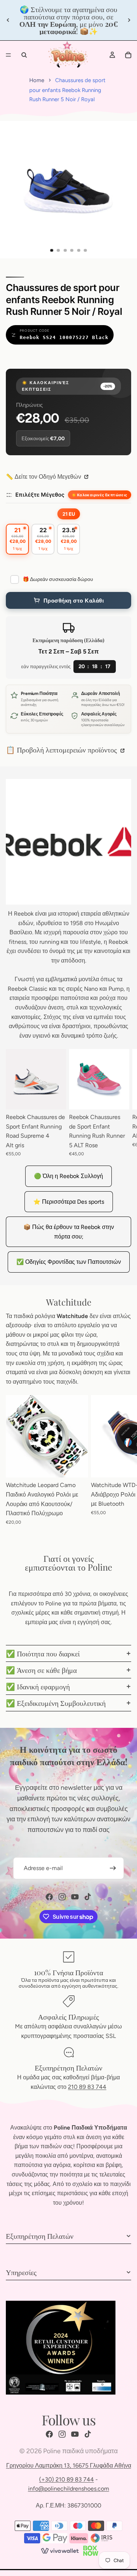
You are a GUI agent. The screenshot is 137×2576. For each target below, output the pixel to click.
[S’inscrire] (113, 1868)
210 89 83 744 (87, 2086)
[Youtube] (75, 1896)
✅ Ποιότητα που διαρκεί (43, 1653)
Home (36, 80)
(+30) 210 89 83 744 (66, 2479)
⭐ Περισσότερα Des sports (68, 1201)
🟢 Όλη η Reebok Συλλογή (68, 1176)
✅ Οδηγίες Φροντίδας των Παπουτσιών (68, 1261)
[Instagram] (62, 1896)
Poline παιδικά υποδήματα (80, 2451)
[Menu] (8, 55)
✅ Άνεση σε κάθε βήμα (41, 1670)
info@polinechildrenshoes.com (68, 2488)
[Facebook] (49, 1896)
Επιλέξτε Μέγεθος (39, 494)
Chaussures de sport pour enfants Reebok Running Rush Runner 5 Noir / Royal (67, 90)
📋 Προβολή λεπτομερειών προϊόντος (62, 749)
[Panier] (128, 55)
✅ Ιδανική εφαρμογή (38, 1686)
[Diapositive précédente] (8, 20)
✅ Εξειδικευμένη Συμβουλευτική (56, 1703)
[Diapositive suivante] (129, 20)
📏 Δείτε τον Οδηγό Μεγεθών (44, 476)
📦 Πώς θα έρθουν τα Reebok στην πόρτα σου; (68, 1231)
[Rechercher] (24, 55)
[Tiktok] (87, 1896)
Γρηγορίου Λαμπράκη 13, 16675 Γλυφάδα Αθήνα (68, 2465)
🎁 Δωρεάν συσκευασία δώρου (58, 579)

Your objective:
Print, from the entries above, the line with "διαρκεί (43, 1653)", the line with "βήμα (41, 1670)" and all lines between them, exactly and with nothing else.

Exercise result:
✅ Ποιότητα που διαρκεί (43, 1653)
Home (36, 80)
(+30) 210 89 83 744 (66, 2479)
⭐ Περισσότερα Des sports (68, 1201)
🟢 Όλη η Reebok Συλλογή (68, 1176)
✅ Οδηγίες Φροντίδας των Παπουτσιών (68, 1261)
[Instagram] (62, 1896)
Poline παιδικά υποδήματα (80, 2451)
[Menu] (8, 55)
✅ Άνεση σε κάθε βήμα (41, 1670)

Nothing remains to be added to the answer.